Bitcoin investors are closely watching the $81,000 level, which analysts say is critical for avoiding further downside volatility ahead of next week’s Federal Open Market Committee (FOMC) meeting. The meeting, scheduled for March 19, will provide further insights into the Federal Reserve’s monetary policy for 2025 and could impact Bitcoin’s trajectory.
Bitcoin’s price has dropped over 3% in the past week, currently trading around $83,748, according to Cointelegraph Markets Pro. Ryan Lee, chief analyst at Bitget Research, warns that Bitcoin faces potential downside pressure due to increasing global macroeconomic uncertainty, including trade tariffs.
Analyst Insights: Key Price Levels
Lee emphasized the importance of Bitcoin maintaining a weekly close above $81,000, stating:
“The key level to watch for the weekly close is $81,000 range. Holding above that would signal resilience, but if we see a drop below $76,000, it could invite more short-term selling pressure.”

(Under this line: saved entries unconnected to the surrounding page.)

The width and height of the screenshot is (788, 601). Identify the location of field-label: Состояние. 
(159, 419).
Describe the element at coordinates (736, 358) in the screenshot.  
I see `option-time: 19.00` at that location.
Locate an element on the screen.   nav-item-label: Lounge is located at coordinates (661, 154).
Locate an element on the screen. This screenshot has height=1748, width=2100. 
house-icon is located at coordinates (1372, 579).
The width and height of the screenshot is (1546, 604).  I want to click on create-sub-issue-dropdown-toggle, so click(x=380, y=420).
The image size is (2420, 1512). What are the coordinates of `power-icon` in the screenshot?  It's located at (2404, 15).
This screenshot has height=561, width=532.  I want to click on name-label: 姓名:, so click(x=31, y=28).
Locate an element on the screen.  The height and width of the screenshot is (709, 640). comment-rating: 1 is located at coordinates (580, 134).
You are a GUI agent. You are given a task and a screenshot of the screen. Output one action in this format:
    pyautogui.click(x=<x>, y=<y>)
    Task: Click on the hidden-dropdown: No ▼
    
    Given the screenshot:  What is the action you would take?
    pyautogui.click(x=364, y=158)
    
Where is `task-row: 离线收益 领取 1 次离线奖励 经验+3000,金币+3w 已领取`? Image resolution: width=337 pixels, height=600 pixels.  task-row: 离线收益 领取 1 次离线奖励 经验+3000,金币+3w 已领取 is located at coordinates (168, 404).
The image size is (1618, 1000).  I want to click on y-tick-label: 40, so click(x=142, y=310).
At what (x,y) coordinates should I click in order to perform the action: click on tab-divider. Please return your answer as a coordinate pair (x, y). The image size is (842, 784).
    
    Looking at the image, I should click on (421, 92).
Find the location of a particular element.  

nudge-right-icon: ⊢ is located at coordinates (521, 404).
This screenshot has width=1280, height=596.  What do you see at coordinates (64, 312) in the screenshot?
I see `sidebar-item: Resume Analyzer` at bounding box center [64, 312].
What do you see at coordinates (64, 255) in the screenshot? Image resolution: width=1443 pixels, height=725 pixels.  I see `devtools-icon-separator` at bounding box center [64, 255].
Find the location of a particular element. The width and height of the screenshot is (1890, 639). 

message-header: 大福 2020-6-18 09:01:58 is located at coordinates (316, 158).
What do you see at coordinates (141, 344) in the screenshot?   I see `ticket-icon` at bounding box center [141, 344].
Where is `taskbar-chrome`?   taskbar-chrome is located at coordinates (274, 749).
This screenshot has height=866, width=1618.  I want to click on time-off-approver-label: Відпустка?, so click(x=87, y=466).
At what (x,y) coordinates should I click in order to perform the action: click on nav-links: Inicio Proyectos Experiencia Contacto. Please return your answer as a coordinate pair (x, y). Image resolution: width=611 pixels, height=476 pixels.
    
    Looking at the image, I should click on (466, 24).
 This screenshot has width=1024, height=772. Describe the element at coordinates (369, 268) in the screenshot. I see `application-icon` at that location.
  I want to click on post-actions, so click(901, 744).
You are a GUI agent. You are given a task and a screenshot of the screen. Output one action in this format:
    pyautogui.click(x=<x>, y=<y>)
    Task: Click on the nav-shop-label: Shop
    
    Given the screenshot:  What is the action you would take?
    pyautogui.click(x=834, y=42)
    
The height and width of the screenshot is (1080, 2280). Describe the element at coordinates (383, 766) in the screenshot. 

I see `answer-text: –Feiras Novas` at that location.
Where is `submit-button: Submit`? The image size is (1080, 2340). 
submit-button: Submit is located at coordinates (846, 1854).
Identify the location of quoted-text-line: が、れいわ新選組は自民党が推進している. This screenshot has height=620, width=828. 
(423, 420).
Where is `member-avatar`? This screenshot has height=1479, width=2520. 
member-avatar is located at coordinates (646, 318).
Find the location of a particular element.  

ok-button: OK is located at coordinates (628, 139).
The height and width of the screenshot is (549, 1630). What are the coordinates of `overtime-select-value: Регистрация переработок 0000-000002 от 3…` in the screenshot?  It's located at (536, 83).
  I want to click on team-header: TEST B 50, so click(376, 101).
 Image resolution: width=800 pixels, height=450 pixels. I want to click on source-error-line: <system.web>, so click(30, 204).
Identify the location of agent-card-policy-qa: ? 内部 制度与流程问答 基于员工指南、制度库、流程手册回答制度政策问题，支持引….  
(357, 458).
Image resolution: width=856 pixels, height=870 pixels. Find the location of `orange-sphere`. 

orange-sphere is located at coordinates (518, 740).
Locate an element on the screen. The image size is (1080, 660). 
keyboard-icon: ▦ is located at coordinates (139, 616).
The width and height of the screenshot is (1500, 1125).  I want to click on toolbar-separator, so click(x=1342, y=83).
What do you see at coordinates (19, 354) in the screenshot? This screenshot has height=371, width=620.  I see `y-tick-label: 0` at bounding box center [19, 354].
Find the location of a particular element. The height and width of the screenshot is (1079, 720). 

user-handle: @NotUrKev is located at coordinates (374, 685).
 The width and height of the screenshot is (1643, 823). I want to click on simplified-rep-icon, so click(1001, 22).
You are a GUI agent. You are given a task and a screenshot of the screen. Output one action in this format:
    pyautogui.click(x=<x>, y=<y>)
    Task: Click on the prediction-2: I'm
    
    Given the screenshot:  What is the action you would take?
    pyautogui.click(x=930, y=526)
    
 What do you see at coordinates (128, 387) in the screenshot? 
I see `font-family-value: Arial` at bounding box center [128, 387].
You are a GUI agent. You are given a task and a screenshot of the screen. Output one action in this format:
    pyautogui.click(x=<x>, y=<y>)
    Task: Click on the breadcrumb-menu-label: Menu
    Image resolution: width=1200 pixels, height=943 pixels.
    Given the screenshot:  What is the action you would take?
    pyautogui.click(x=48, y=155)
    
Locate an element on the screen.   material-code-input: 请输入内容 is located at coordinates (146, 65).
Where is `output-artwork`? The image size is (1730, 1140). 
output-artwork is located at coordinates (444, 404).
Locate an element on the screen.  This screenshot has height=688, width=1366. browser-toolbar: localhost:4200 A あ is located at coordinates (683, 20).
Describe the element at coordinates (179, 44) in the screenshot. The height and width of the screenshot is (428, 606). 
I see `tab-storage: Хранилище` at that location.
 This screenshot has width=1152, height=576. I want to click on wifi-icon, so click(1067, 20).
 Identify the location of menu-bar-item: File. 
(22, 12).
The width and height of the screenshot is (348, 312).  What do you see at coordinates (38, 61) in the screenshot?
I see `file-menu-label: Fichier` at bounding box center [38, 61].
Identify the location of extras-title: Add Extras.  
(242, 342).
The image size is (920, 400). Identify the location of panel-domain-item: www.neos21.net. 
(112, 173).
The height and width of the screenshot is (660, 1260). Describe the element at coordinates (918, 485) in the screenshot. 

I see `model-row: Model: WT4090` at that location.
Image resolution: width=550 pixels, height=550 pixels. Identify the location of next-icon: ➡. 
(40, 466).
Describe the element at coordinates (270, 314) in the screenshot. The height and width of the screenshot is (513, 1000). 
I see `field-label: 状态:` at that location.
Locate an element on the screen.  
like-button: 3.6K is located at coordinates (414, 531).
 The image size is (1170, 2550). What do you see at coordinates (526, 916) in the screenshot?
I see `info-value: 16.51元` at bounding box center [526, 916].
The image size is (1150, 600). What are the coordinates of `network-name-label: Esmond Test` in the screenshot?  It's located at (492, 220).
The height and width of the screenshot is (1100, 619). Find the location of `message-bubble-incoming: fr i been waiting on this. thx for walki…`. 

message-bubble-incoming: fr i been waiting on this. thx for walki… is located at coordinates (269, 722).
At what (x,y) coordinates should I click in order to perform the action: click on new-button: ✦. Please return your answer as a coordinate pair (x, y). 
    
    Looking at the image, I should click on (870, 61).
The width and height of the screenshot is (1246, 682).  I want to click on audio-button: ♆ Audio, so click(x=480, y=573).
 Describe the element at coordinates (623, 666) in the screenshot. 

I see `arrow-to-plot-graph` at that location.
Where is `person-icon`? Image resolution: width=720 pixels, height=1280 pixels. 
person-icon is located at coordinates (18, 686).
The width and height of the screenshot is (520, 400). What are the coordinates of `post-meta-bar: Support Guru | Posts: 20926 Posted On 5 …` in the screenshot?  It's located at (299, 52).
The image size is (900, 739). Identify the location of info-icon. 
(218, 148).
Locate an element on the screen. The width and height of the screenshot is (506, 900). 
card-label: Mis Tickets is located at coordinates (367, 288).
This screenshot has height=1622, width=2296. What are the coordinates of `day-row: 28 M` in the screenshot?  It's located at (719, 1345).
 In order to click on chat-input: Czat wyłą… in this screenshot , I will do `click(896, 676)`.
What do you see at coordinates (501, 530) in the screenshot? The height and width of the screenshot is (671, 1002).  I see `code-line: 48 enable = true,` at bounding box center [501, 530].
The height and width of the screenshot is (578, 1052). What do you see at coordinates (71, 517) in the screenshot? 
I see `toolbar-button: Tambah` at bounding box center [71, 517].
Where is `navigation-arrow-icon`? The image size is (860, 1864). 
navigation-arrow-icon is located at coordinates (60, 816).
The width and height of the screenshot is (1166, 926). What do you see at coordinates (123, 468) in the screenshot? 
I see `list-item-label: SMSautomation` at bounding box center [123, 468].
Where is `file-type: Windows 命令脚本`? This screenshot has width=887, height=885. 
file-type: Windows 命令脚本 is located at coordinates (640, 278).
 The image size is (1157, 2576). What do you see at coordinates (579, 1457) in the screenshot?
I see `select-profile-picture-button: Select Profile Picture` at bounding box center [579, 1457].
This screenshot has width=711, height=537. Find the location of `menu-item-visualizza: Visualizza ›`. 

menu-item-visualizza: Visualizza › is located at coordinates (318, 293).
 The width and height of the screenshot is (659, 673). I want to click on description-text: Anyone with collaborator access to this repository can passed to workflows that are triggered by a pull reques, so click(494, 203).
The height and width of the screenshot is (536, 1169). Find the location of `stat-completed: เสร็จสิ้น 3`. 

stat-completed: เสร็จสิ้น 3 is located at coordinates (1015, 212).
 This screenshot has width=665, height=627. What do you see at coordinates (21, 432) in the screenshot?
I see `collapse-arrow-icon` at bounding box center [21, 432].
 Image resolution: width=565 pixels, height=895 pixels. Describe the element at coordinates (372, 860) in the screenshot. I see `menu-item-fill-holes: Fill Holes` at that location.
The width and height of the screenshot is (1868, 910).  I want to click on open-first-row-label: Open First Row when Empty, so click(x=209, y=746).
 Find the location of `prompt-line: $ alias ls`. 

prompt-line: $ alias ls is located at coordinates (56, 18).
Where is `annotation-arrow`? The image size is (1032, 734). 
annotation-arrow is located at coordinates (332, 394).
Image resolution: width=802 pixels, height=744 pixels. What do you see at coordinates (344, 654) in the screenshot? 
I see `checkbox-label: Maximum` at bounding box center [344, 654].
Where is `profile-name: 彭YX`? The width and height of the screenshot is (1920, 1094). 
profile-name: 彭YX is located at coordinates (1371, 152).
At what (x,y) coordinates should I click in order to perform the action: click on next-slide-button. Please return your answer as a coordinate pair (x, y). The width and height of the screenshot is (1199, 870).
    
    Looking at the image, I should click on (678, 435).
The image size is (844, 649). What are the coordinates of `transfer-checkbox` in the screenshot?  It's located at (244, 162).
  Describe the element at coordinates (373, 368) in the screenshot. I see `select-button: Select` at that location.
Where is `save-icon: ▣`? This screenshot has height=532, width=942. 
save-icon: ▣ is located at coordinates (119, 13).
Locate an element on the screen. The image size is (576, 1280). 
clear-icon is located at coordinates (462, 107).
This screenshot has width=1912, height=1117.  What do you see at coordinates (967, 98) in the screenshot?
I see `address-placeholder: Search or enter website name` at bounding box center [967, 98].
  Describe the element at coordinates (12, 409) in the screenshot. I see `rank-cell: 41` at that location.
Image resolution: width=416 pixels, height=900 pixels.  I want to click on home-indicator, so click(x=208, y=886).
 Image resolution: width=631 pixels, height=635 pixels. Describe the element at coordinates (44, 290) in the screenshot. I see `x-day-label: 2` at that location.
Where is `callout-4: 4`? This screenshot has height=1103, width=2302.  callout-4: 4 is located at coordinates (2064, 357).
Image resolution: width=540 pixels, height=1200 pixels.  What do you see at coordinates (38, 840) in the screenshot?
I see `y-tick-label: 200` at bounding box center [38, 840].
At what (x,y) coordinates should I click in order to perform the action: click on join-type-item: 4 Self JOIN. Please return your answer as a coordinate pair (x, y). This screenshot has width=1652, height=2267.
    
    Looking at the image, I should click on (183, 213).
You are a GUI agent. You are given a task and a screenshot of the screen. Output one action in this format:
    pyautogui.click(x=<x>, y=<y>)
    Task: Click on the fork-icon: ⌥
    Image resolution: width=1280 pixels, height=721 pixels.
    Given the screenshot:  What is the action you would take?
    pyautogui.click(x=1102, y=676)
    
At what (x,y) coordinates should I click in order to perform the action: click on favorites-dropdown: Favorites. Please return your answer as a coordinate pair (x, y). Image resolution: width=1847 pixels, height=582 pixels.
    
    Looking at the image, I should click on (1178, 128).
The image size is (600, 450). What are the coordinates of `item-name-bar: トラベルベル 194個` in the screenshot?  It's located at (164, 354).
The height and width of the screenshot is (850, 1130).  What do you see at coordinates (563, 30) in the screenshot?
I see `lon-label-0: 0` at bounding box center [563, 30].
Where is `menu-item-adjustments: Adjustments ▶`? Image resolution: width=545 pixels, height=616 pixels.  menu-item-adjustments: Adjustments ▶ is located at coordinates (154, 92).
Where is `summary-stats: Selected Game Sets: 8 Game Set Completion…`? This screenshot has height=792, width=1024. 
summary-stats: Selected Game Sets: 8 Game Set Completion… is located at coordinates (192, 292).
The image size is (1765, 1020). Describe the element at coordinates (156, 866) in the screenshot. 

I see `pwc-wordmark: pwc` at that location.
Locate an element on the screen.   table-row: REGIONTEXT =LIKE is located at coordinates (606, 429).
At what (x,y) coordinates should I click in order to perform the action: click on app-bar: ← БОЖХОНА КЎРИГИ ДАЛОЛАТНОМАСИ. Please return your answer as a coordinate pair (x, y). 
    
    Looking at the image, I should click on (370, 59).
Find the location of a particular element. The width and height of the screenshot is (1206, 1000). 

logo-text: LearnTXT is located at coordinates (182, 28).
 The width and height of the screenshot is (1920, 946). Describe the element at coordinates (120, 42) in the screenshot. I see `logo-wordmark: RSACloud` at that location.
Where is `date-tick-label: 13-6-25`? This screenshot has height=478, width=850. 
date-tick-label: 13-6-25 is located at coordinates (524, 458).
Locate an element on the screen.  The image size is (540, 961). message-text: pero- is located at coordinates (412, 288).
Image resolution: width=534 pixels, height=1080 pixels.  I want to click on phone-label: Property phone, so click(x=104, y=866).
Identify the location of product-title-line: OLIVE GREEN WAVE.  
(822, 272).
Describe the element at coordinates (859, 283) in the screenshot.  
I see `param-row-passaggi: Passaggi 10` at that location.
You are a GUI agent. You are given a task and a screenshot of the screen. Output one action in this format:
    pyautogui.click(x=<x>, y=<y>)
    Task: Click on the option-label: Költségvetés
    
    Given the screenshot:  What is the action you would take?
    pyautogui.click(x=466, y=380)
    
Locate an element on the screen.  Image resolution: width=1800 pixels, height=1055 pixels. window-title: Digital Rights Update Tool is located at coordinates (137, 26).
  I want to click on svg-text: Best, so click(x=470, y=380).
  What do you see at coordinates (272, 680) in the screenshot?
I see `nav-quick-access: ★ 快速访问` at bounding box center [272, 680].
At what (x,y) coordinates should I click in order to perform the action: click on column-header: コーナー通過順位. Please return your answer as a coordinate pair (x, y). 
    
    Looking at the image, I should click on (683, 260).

Market expectations currently suggest a 98% chance that the Federal Reserve will keep interest rates unchanged, according to the CME Group’s FedWatch tool. However, Lee cautioned that any unexpected hawkish signals from the Fed could negatively impact Bitcoin and other risk assets.
“The market largely expects the Fed to hold rates steady, but any unexpected hawkish signals could put pressure on Bitcoin and other risk assets,” said Lee.
Even a dovish surprise, such as an unexpected rate cut, may not necessarily provide an immediate bullish catalyst for Bitcoin, as investors remain cautious about broader macroeconomic conditions.
Bitcoin’s Bullish Scenario: Break Above $85K
Despite concerns about downside risks, some analysts see potential bullish catalysts. Enmanuel Cardozo, market analyst at Brickken, believes that a weekly close above $85,000 could restore investor confidence and lead to Bitcoin’s next breakout.
“Traders and investors alike are keeping a close eye on the $80,000 support and the $85,000–$90,000 resistance, with a break above the latter potentially sparking a strong upward movement.”
Trump’s Bitcoin Reserve Bill Could Drive Long-Term Optimism
Regulatory developments may also play a role in Bitcoin’s market sentiment. On March 14, U.S. Representative Byron Donalds introduced a bill aimed at ensuring Trump’s Bitcoin reserve plan becomes permanent. If passed, the bill would prevent future administrations from dismantling the Strategic Bitcoin Reserve through executive action.
The bill needs at least 60 votes in the Senate and a House majority to pass. Given the current Republican Senate majority and growing crypto-friendly sentiment in Washington, there is a realistic chance of the bill advancing.
Bitcoin is at a critical juncture, with key technical and macroeconomic factors influencing its next move. A weekly close above $81,000 is crucial for maintaining stability, while a break above $85,000 could trigger the next bullish leg.
As the FOMC meeting approaches, Bitcoin traders will be watching closely for any signals from the Federal Reserve that could impact the broader risk asset market. Additionally, ongoing regulatory developments, such as the Trump Bitcoin reserve proposal, may shape the long-term adoption and perception of Bitcoin in institutional and governmental circles.